Columbia left California on 20 November, bound for the East Coast of the United States. She briefly cruised with her sister Cleveland while on the way, before passing through the Panama Canal on 30 November. Columbia arrived in the Philadelphia Naval Shipyard on 5 December, where and overhaul was carried out. In early 1946, the ship was assigned to training duties for naval cadets from the US Naval Reserve. On 24 February, the first such voyage began with a contingent of 168 men from the Naval Reserve Officer Training Corps. The ship sailed to Chesapeake Bay, then to Hampton Roads, Virginia, before returning to Philadelphia on 2 March. She next moved to Newport, Rhode Island, on 25 March, to begin the next training cruise.

On 1 June, Columbia was assigned to the Sixteenth Fleet, part of the Atlantic Reserve Fleet, though she remained in service for training operations. The next day, she moved to her namesake city to participate in Columbia Day, during which the ship was open to public tours. She thereafter embarked on a cruise that took her as far south as Bermuda in the Caribbean, and as far north as Canada. During this period, she stopped in New York; Casco Bay, Maine; Halifax, Nova Scotia; and various ports in Quebec and Ontario, Canada.
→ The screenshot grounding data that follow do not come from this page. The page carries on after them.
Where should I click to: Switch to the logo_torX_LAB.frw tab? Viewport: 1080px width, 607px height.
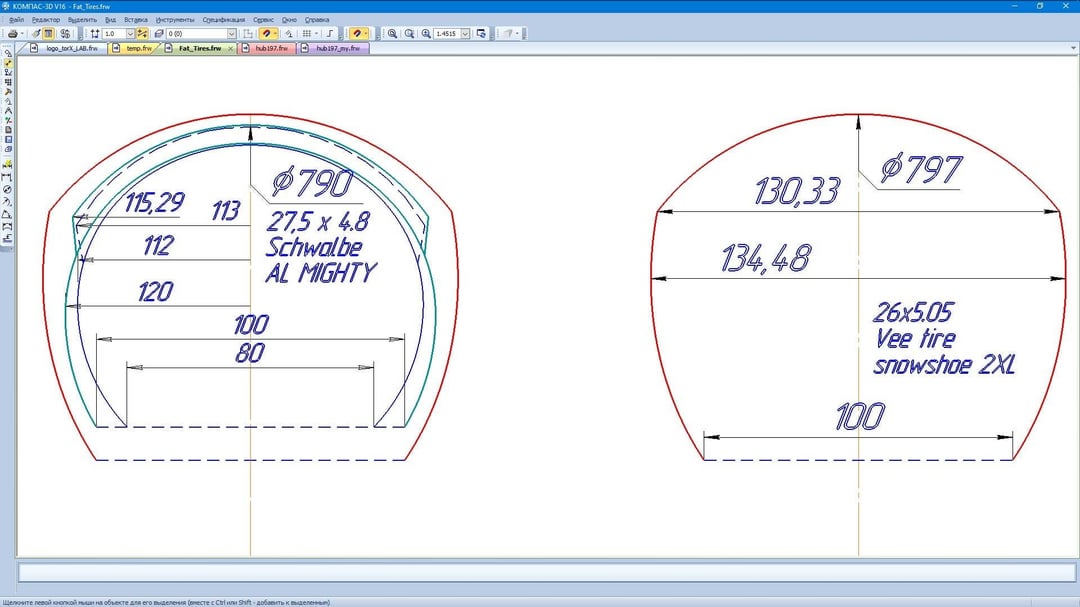coord(71,47)
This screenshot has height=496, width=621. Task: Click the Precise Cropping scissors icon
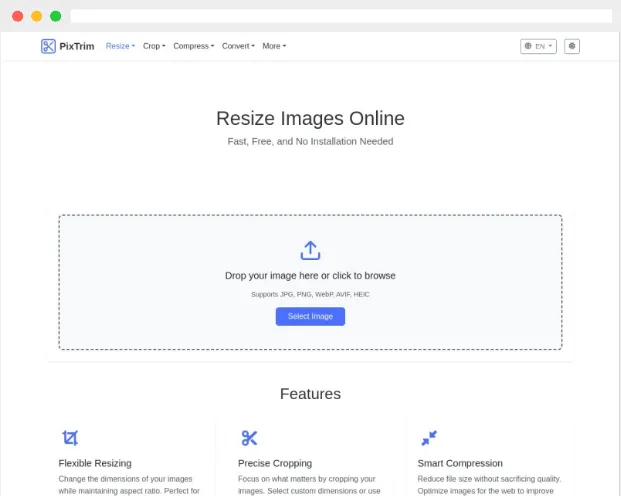(249, 438)
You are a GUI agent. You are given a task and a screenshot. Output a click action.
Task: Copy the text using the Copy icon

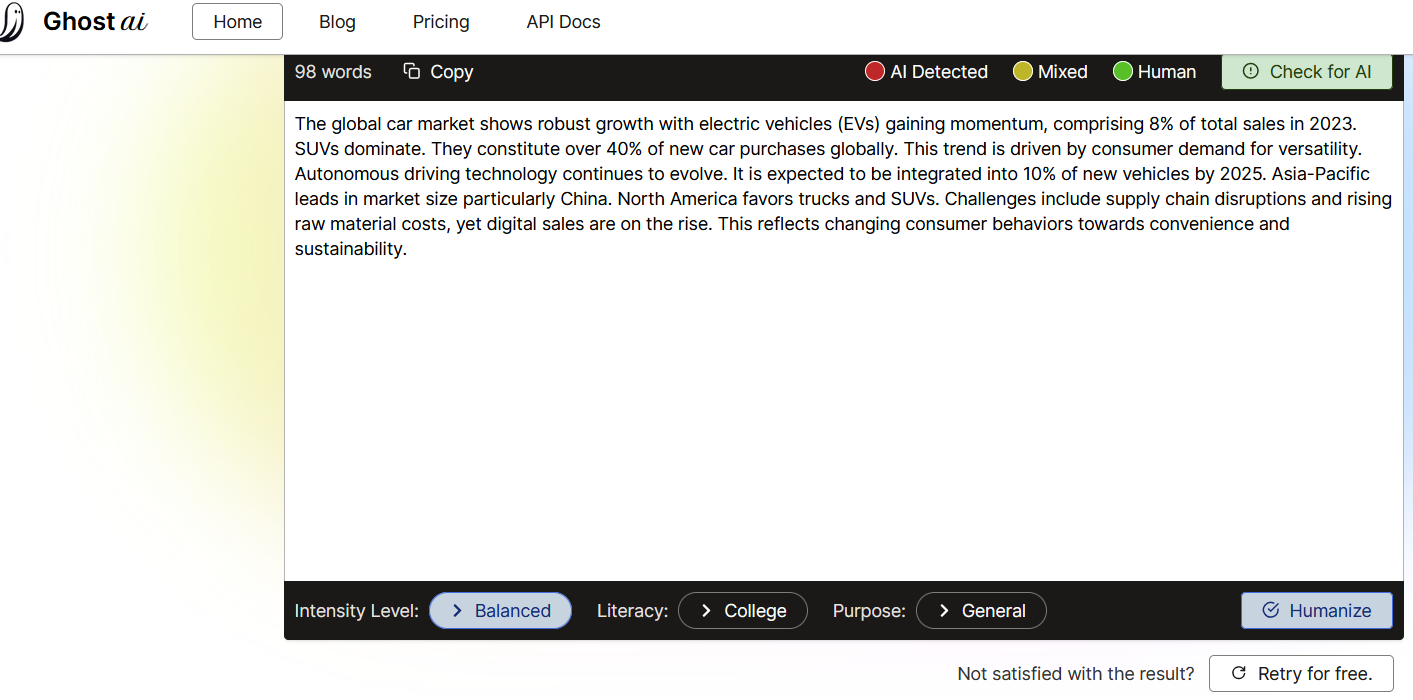412,71
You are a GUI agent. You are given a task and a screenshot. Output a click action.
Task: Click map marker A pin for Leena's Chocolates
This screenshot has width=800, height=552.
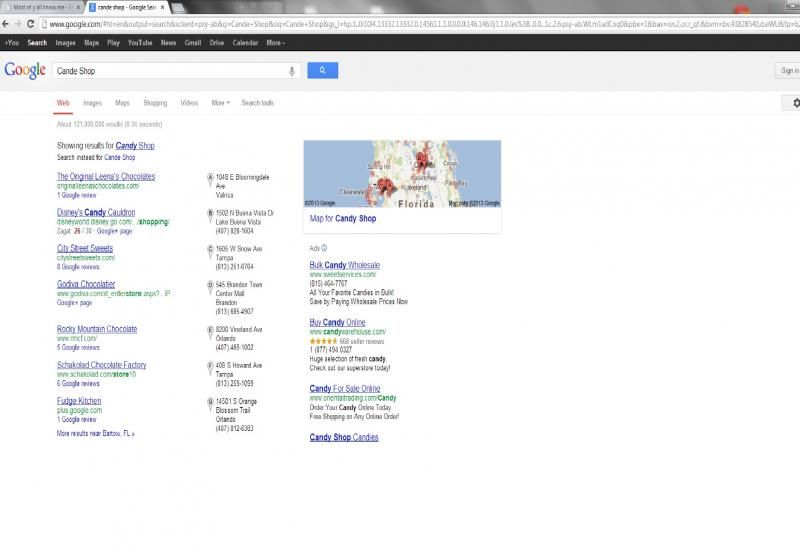pos(210,178)
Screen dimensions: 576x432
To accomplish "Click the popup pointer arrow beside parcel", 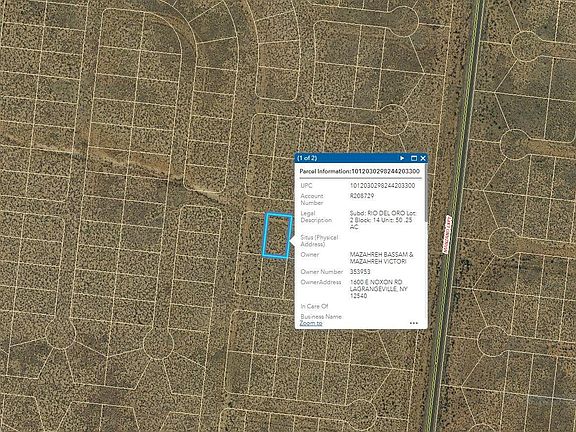I will click(x=292, y=241).
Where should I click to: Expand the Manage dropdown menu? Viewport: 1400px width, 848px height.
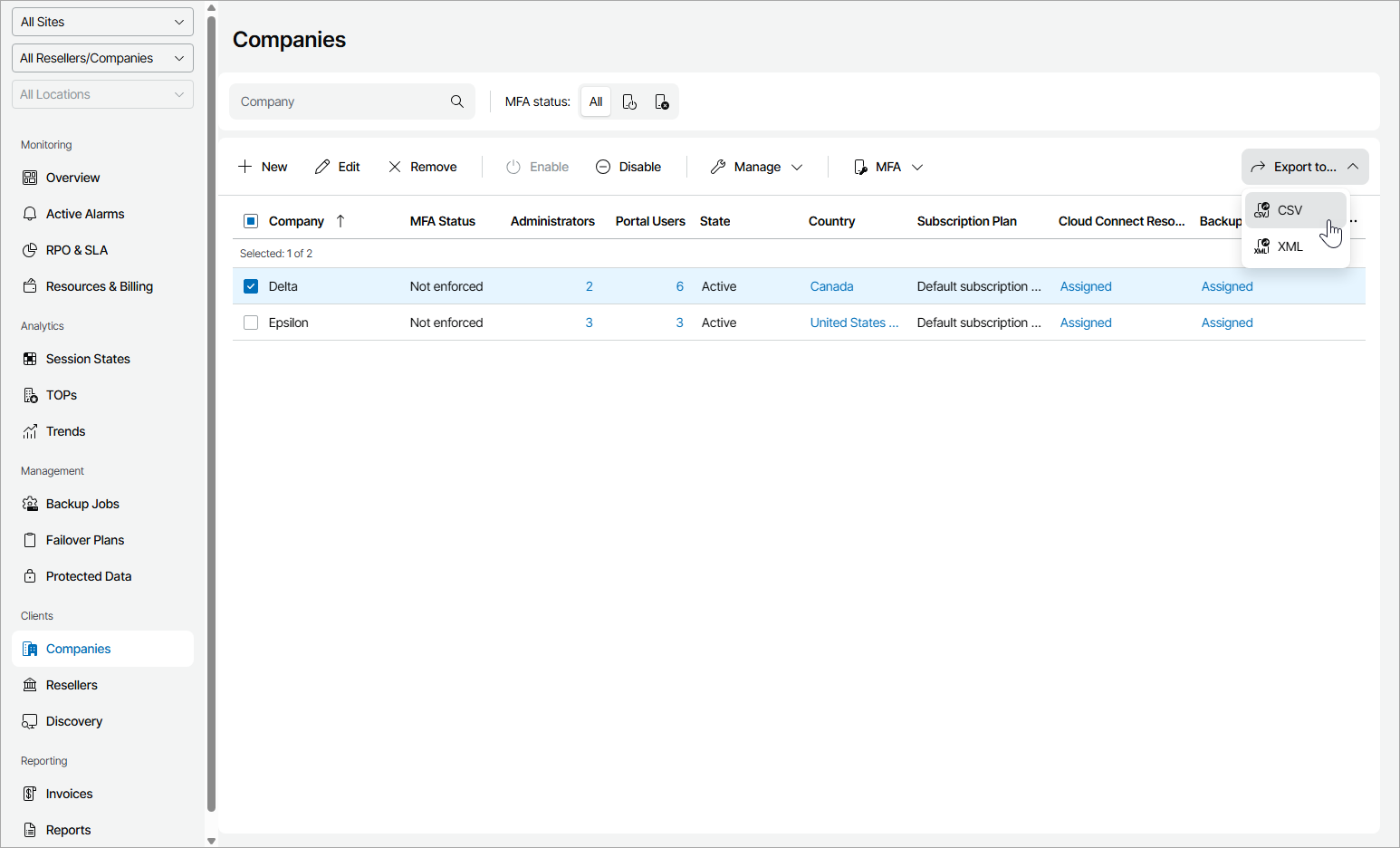tap(757, 167)
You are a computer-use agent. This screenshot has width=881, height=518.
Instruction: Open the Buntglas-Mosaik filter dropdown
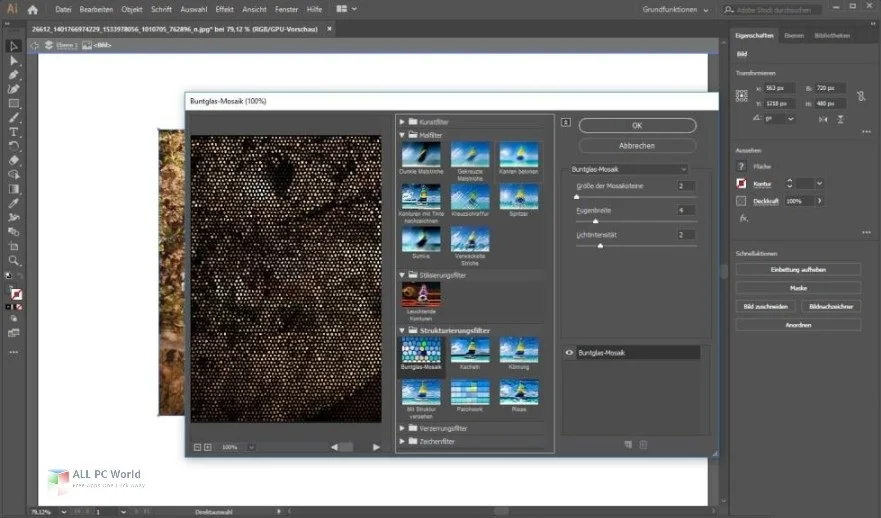(x=629, y=169)
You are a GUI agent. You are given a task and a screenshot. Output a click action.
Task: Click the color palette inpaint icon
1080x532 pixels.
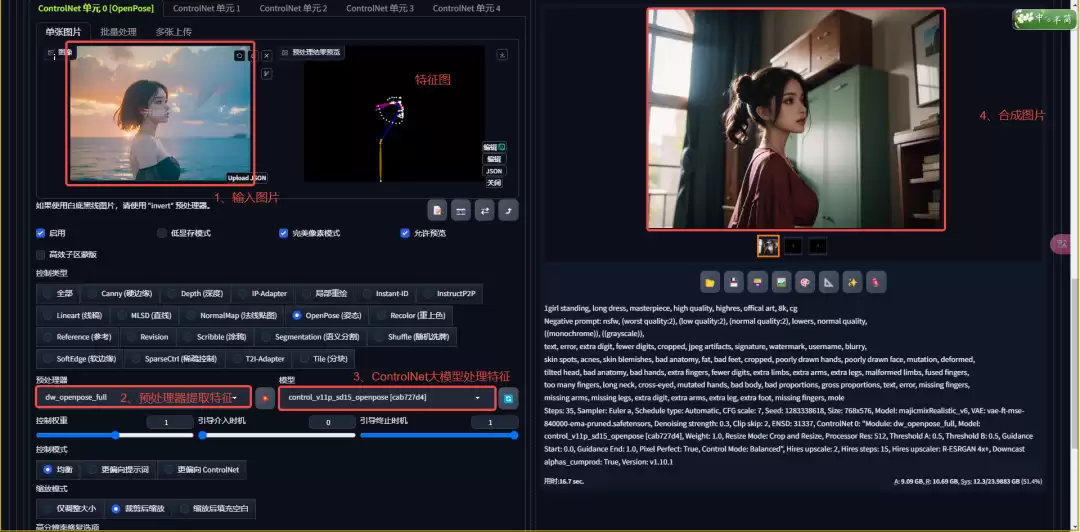click(804, 282)
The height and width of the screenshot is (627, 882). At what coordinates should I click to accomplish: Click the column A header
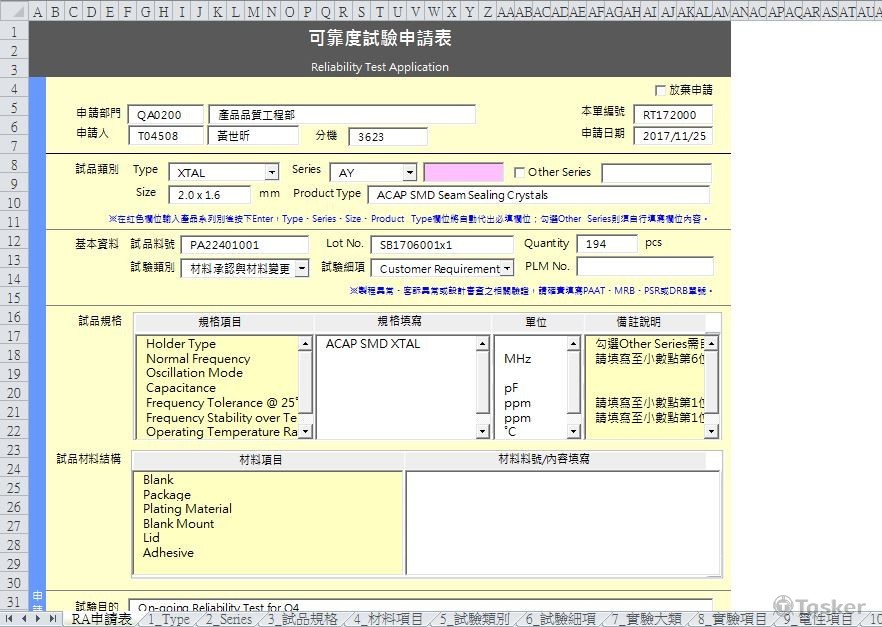(x=38, y=10)
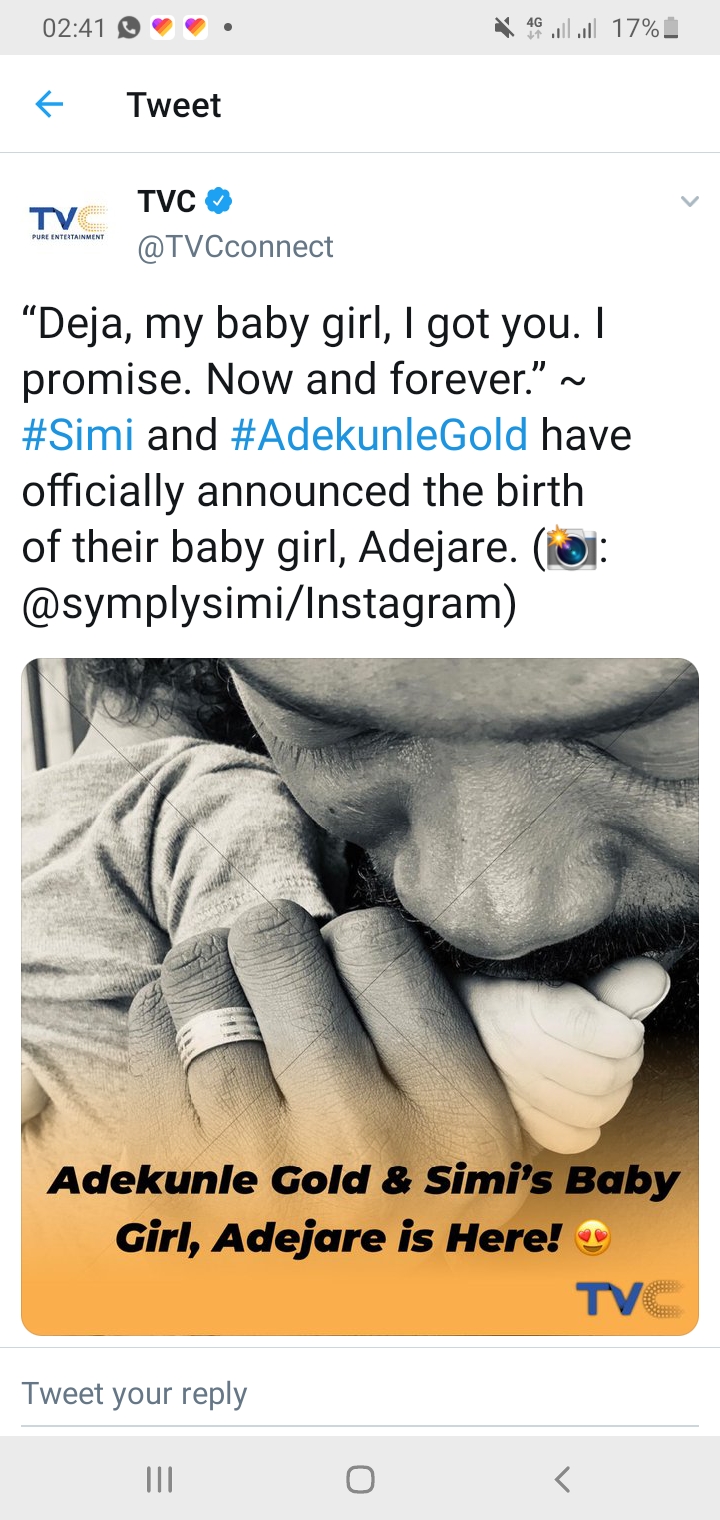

She arrived back in Philadelphia on 28 June.

Columbia was initially kept in commission after she was placed in reserve on 30 October, stationed in Philadelphia. On 30 November, she was decommissioned before being formally allocated to the Atlantic Reserve Fleet on 7 February 1947. She remained in the Navy's inventory until early 1959. She was sold to the Boston Metals Company on 18 February 1959, though she was not actually stricken from the Naval Vessel Register until 1 March. She was thereafter towed to the breaker's yard to be broken up between November and December that year.